A comprehensive search of several electronic databases and conference proceedings that reported outcomes of EFTR using the FTRD system was performed to assess the efficacy and safety of this technique for upper GI lesions.
Using the random effects model, the research team analysed the weighted pooled rates of technical success, R0 resection, adverse events (AE), and residual or recurrent lesions.
Eight studies including a total of 139 patients who underwent EFTR of upper GI lesions met the eligibility criteria. The pooled weighted rate of technical success was 88.2 percent (95 percent confidence interval [CI], 81.4‒92.7; I2, 0), while that of R0 resection was 70.7 percent (95 percent CI, 62.5‒77.8; I2, 0). [J Clin Gastroenterol 2024;58:46-52]
Overall rates of AE stood at 22.1 percent (95 percent CI, 15.8‒30.1; I2, 0), although the majority of these AEs were mild in nature.
Additionally, the rate of residual or recurrent lesion among patients who had follow-up endoscopy was 6.1 percent (95 percent CI, 2.4‒14.4; I2, 0).
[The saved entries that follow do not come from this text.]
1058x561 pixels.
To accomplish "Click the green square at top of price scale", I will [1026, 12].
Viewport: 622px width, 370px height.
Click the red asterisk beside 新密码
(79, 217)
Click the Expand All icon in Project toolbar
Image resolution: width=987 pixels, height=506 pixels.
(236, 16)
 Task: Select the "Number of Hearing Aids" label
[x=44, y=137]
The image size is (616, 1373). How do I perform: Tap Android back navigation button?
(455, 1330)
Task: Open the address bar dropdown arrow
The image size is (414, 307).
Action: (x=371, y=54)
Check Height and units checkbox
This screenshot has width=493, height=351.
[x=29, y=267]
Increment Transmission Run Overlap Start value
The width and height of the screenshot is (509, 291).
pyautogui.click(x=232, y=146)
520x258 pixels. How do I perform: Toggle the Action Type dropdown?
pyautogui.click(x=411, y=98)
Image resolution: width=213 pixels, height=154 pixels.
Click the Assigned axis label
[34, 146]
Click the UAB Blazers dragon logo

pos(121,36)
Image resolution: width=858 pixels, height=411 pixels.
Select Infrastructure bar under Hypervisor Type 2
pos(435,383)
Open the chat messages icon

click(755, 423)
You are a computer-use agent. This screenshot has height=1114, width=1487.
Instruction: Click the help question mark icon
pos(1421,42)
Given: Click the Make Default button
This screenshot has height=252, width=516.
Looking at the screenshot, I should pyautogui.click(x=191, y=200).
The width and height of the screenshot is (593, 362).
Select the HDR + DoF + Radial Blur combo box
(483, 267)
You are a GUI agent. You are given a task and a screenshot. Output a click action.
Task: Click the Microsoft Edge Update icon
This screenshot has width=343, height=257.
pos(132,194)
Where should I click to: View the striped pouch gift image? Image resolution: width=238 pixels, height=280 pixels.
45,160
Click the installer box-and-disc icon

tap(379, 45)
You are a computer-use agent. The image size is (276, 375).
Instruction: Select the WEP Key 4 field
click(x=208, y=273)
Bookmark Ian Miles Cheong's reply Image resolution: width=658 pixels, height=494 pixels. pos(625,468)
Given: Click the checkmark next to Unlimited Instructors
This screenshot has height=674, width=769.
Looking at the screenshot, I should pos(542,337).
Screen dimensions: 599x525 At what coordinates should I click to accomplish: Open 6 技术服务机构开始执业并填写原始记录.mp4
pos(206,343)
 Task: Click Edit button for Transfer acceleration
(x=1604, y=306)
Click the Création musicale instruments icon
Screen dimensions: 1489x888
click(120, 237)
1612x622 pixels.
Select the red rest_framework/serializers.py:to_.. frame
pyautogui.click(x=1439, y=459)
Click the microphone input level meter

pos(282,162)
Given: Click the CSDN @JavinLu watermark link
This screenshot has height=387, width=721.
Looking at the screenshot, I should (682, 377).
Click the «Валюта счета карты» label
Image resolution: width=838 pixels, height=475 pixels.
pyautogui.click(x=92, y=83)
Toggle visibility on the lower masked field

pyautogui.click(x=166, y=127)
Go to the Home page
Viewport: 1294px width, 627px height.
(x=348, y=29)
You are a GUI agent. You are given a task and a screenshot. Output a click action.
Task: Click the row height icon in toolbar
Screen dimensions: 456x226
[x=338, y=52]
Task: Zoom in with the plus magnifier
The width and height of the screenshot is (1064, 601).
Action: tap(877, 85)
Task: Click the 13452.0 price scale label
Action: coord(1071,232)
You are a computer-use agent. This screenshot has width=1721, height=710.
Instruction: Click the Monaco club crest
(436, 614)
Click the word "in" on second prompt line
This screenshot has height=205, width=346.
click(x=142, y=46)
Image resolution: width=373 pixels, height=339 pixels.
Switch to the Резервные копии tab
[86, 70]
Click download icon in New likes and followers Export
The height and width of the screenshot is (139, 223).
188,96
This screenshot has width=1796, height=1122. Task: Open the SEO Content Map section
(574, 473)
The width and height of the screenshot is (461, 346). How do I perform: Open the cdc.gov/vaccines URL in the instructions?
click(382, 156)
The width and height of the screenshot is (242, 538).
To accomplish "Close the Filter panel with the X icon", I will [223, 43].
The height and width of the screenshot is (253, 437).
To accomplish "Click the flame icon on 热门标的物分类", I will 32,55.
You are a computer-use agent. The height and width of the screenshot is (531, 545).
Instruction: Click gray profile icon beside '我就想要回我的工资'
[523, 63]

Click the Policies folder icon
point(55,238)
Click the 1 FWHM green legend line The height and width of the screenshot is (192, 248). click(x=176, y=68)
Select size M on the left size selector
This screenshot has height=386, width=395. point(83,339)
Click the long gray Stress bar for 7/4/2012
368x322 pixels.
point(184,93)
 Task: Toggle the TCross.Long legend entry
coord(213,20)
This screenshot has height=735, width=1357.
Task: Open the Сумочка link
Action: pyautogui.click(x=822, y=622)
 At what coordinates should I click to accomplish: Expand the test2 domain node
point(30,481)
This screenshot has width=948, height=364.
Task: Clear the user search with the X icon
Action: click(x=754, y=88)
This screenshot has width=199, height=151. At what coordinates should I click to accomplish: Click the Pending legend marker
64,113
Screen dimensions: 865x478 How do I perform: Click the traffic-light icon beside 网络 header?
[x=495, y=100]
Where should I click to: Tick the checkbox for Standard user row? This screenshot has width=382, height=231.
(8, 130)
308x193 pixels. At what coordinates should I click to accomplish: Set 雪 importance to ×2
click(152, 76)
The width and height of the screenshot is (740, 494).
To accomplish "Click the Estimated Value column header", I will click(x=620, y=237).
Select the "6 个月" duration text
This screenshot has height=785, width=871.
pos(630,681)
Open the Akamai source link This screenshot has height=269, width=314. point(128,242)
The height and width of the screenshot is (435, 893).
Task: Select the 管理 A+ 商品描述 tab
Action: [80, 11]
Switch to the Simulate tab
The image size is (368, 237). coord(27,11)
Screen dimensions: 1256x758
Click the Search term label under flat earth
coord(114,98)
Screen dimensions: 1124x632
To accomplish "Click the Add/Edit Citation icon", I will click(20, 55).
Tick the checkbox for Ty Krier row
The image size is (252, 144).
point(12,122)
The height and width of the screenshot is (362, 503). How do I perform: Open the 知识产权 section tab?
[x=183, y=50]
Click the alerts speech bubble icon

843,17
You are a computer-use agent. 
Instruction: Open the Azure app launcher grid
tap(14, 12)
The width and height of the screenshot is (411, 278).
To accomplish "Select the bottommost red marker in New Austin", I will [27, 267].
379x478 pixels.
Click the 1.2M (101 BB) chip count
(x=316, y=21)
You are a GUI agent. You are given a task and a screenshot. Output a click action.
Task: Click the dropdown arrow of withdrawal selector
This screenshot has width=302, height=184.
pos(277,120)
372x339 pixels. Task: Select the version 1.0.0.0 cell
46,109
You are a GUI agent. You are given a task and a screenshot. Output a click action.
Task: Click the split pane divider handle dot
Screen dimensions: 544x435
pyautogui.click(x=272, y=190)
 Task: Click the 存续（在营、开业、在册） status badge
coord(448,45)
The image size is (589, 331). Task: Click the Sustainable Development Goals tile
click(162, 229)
There was low heterogeneity in the analysis.
“Further prospective studies are required to validate our results and to compare various modalities of endoscopic resection with this single-step EFTR device,” the researchers said.
Technical success
These findings were consistent with those of a recent systematic review and meta-analysis, which found a high technical and clinical success rate, as well as an acceptable safety profile, for EFTR in the management of upper GI lesions. [Surg Endosc 2023;37:3293-3305]
A total of 740 articles were identified in this study, but only six studies, which included 140 patients with 142 lesions, met the eligibility criteria. Four of these studies used the FTRD. The overall technical success rate stood at 86.9 percent (95 percent CI, 79.8‒84; I2, 38.9 percent), while the R0 resection rate was 80 percent (95 percent CI, 67.6‒92.3; I2, 75.6 percent). [Surg Endosc 2023;37:3293-3305]
AEs had an overall rate of 18.6 percent (95 percent CI, 9.8‒27.2; I2, 49.4 percent). Major AEs observed were as follows: major bleeding, micro-perforations, large duodenal perforation, and mucosal damage from FTRD. Notably, only two cases of recurrence occurred at 3‒6 months of follow-up. Both cases failed to achieve R0. [Surg Endosc 2023;37:3293-3305]
In this meta-analysis, the investigators searched the databases of Medline, Embase, Cochrane, Scopus, and ClinicalTrials.gov for studies addressing the outcomes of EFTR for GI lesions through November 2021. They calculated the weighted pooled rates and used Cochran Q test and I statistics to assess heterogeneity.